As part of our ongoing research on understanding the distribution and dynamics of Peruvian peatlands, I spent part of July with a IIAP-St Andrews-Edinburgh team exploring the floodplain of the Rio Tapiche and its tributary, the Rio Blanco.
The Tapiche is a right-bank tributary of the Ucayali, in the south of the Pastaza-Marañón Basin. It’s not exactly remote – our field sites are around eight hours by speedboat from Nauta – but there are only half a dozen small communities between the little service port of Requena and the headwaters of the Blanco, and essentials, especially fuel, are hard to come by. IIAP’s research boat, the Tornillo II, was near its limit with six on board plus food for a week, gasoline and all our sampling equipment.
The logistical pains paid off as we set out to collect field data to test and refine our predictions about the distribution of carbon stored in peat. Gratifyingly, everywhere we thought we would find peat, we did. Our field days involved arriving at a pre-defined point at the river bank, cutting a rough trail through the (usually non-peaty) seasonally-flooded forests bordering the river, then working inland as far as we could within the time constraints of the 12-hour tropical day. Along the way we took samples and recorded the characteristics of the vegetation and soils. This season we are using a combination of the rapid survey techniques we have used in the past, and a more comprehensive inventory that takes a couple of hours for the team to complete (but is still quicker than the four to seven days it takes to set up a permanent census plot).
These techniques are helping us to see nuances in the vegetation that we were not so aware of in the past. Along the Blanco we saw many variations on what the team is now thinking of as ‘jiiri’ – an Urarina word (see our recent publication here) that refers to all ‘open’ peatlands, where ‘open’ can mean anything from totally lacking trees, to a fully closed tree canopy made up of short, thin trees (a ‘varillal’ or ‘pole forest’). It’s becoming clear to us that these environments are very variable, forming a gradient (or several gradients) of varying canopy height, stem density, and canopy openness. There seem to be big differences too in the importance of flooding, and in the character of the substrate (though we have always, so far, found peat underneath them).

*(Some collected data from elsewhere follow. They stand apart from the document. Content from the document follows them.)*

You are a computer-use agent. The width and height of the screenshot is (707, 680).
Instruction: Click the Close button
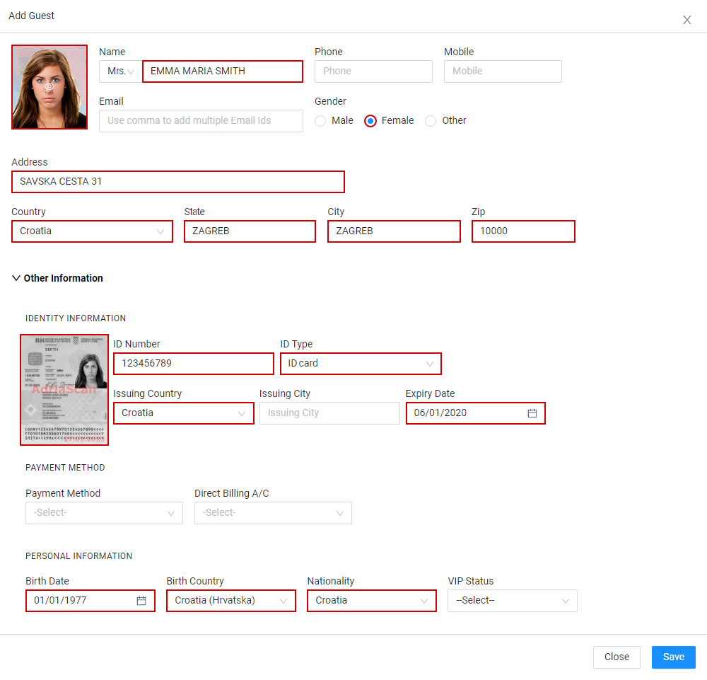coord(617,657)
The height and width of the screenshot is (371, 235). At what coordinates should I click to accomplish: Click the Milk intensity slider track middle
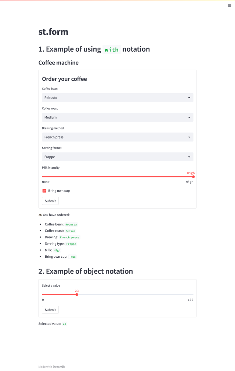118,177
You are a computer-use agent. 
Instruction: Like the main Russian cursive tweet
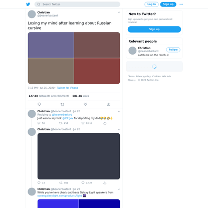85,104
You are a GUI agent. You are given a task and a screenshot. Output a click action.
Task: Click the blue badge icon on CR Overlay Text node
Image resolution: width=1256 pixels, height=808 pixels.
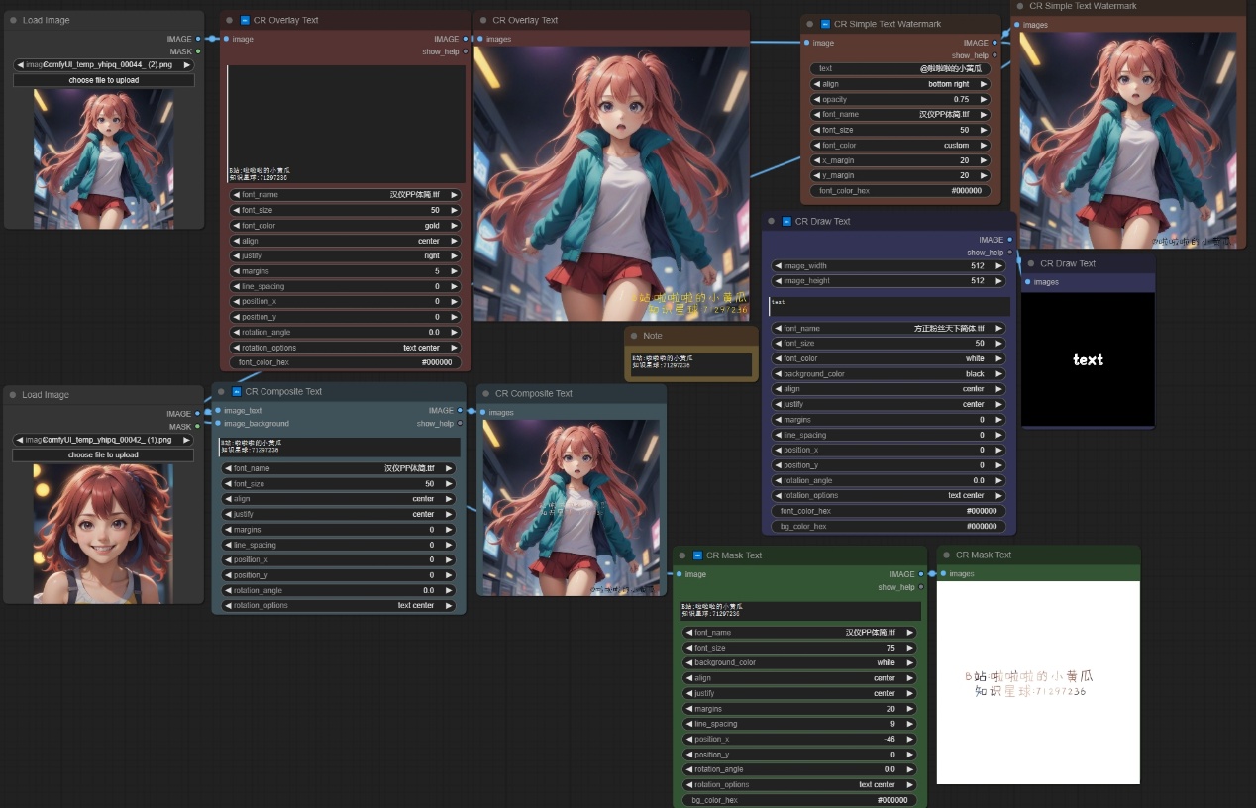245,20
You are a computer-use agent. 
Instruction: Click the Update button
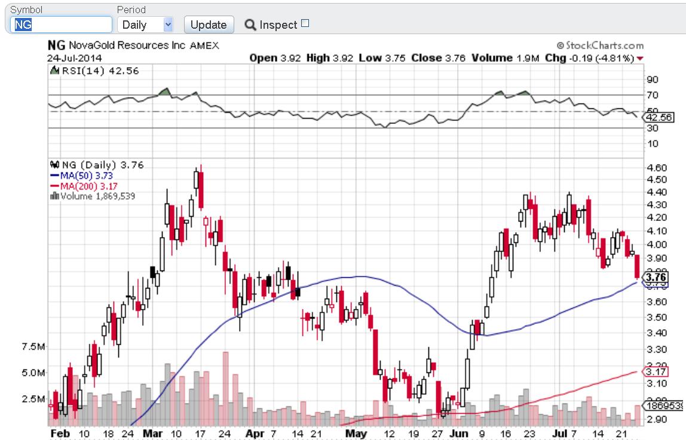pyautogui.click(x=209, y=25)
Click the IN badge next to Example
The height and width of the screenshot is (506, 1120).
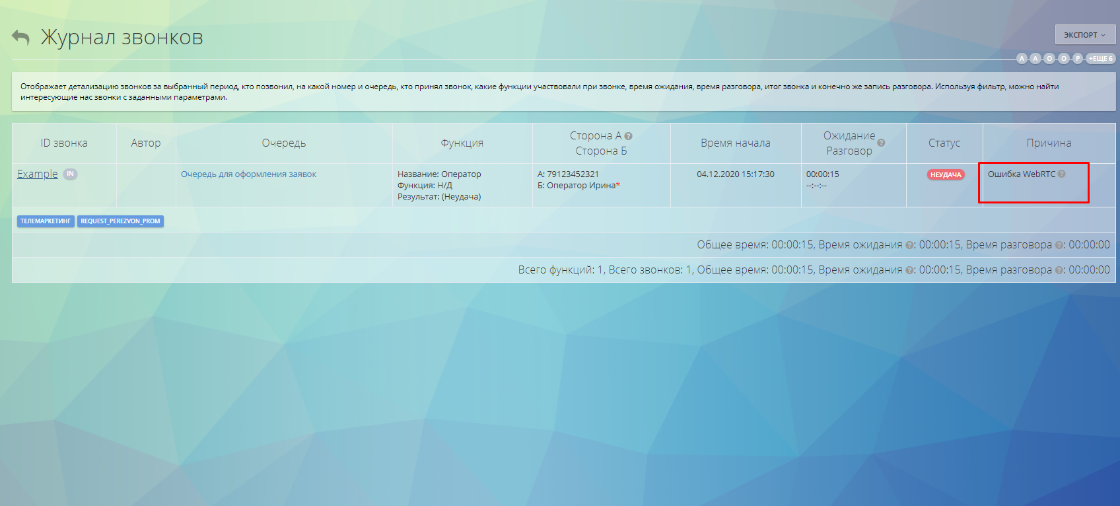[70, 174]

Floristic and geochemical data will hopefully provide a more solid description and functional understanding of these various environments, as will palaeoecological analysis (the chosen topic of PhD student Dael Sassoon). In the medium term, this understanding of how different ecological units inter-relate will help us to understand how and where carbon is stored in the peaty soils of the western Amazon.
We were very generously hosted and assisted in our work by the community of Nueva Esperanza.